§ **What you will do**
Write out exactly the lines below from the one containing "You are a computer-use agent. 882x540 pixels." to the last, both ends kept, and nothing more; skip all pictures.

———

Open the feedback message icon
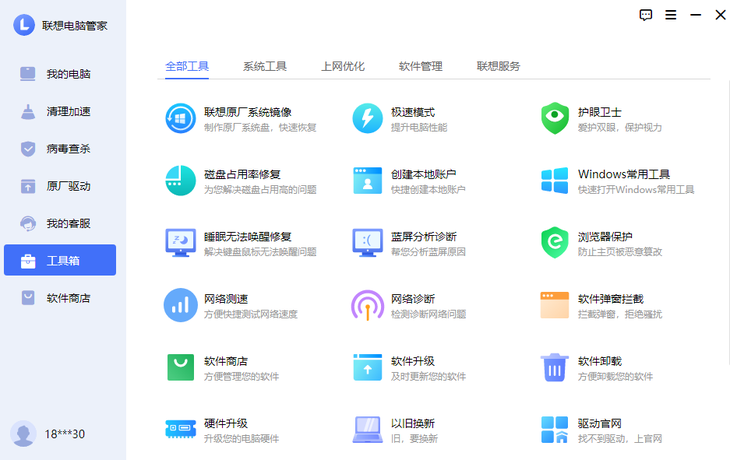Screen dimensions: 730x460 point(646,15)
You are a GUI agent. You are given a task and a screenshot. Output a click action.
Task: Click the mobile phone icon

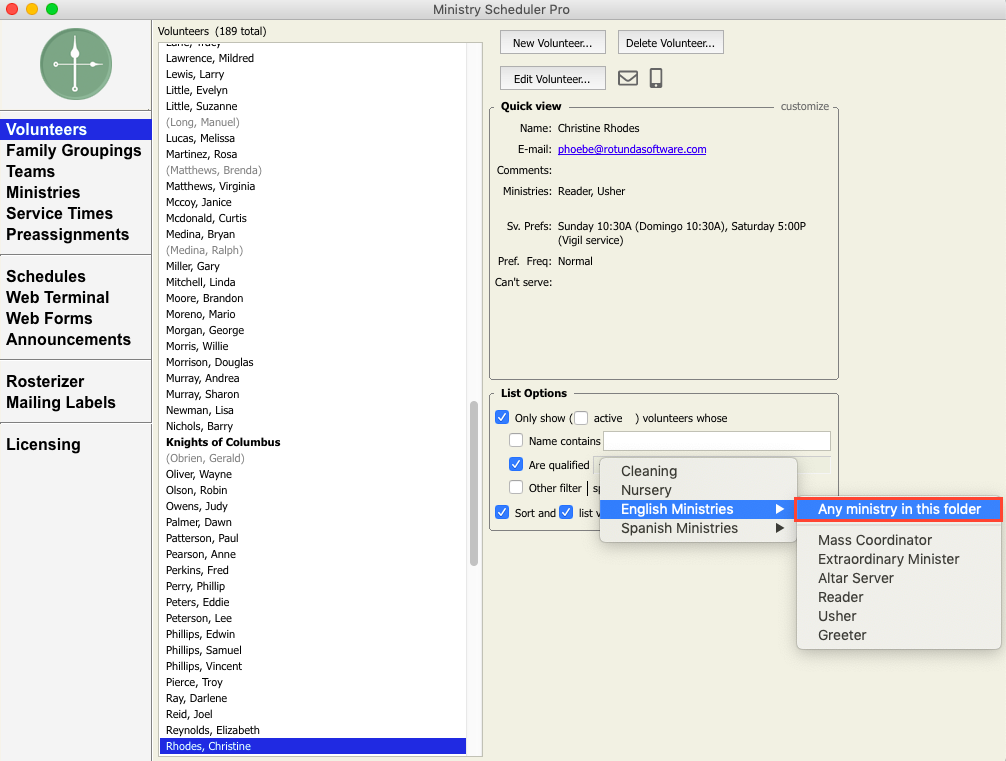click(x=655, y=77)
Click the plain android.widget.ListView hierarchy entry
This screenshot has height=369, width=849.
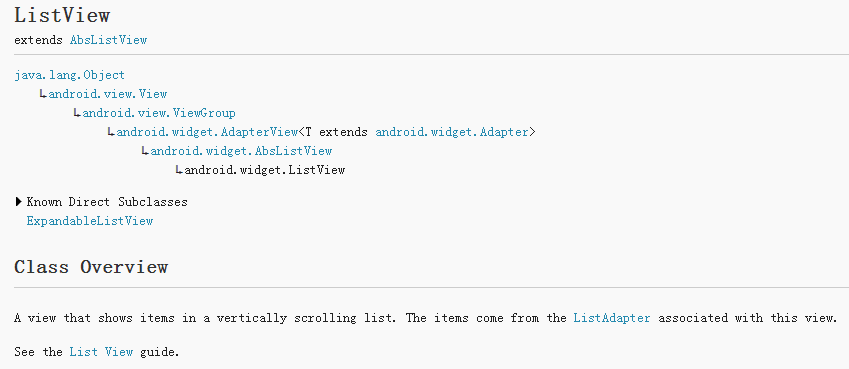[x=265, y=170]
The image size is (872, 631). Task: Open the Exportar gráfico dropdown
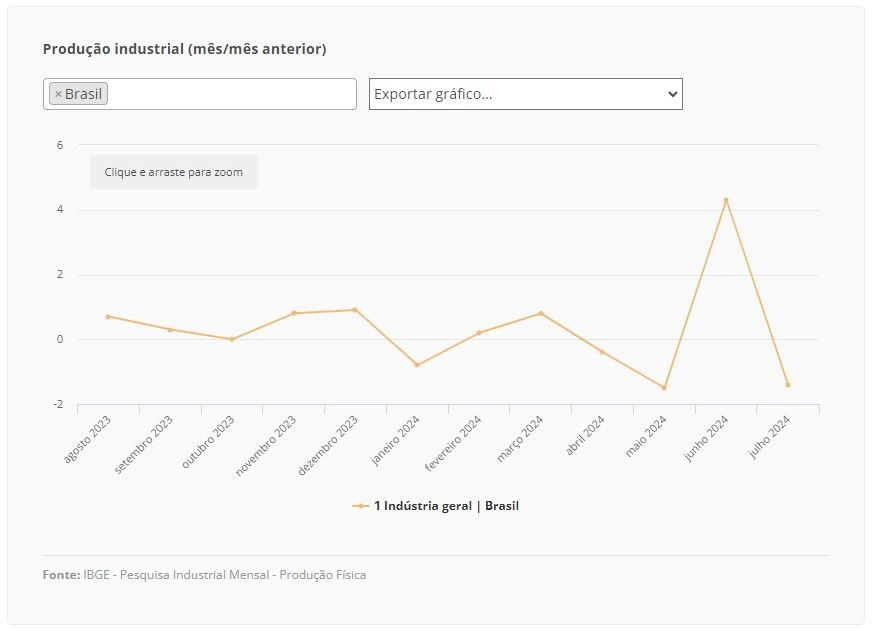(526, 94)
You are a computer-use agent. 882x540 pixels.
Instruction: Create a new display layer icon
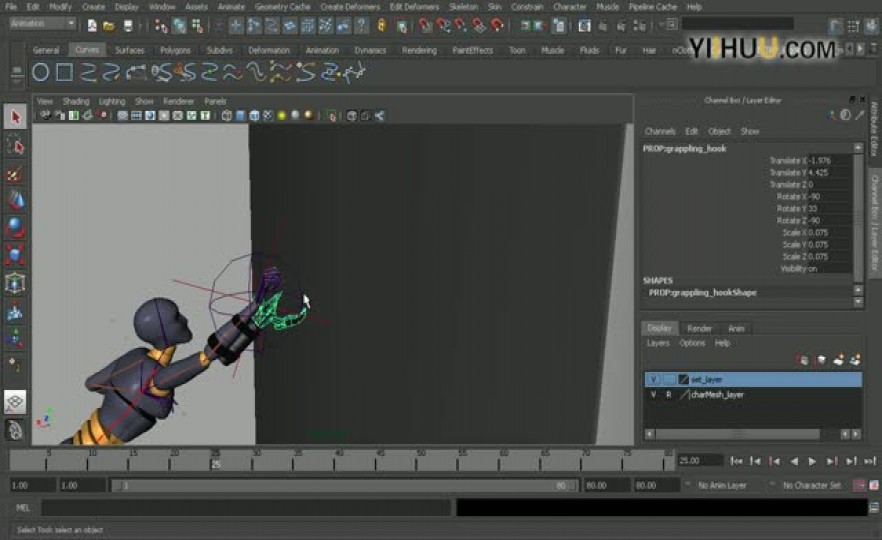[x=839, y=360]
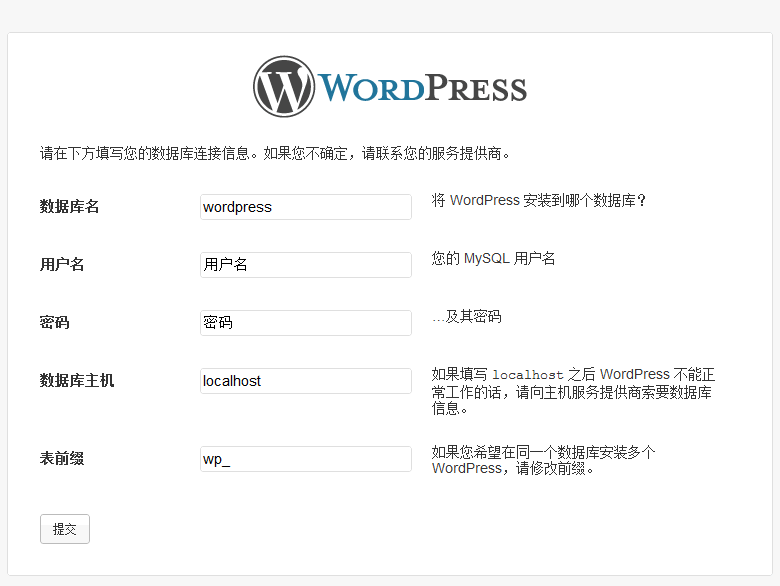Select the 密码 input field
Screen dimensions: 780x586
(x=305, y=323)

———

§ **Solution to this problem**
You are a computer-use agent. 882x540 pixels.
Instruction: Create a new display layer icon
[x=839, y=360]
Select the 密码 input field
Screen dimensions: 780x586
(x=305, y=323)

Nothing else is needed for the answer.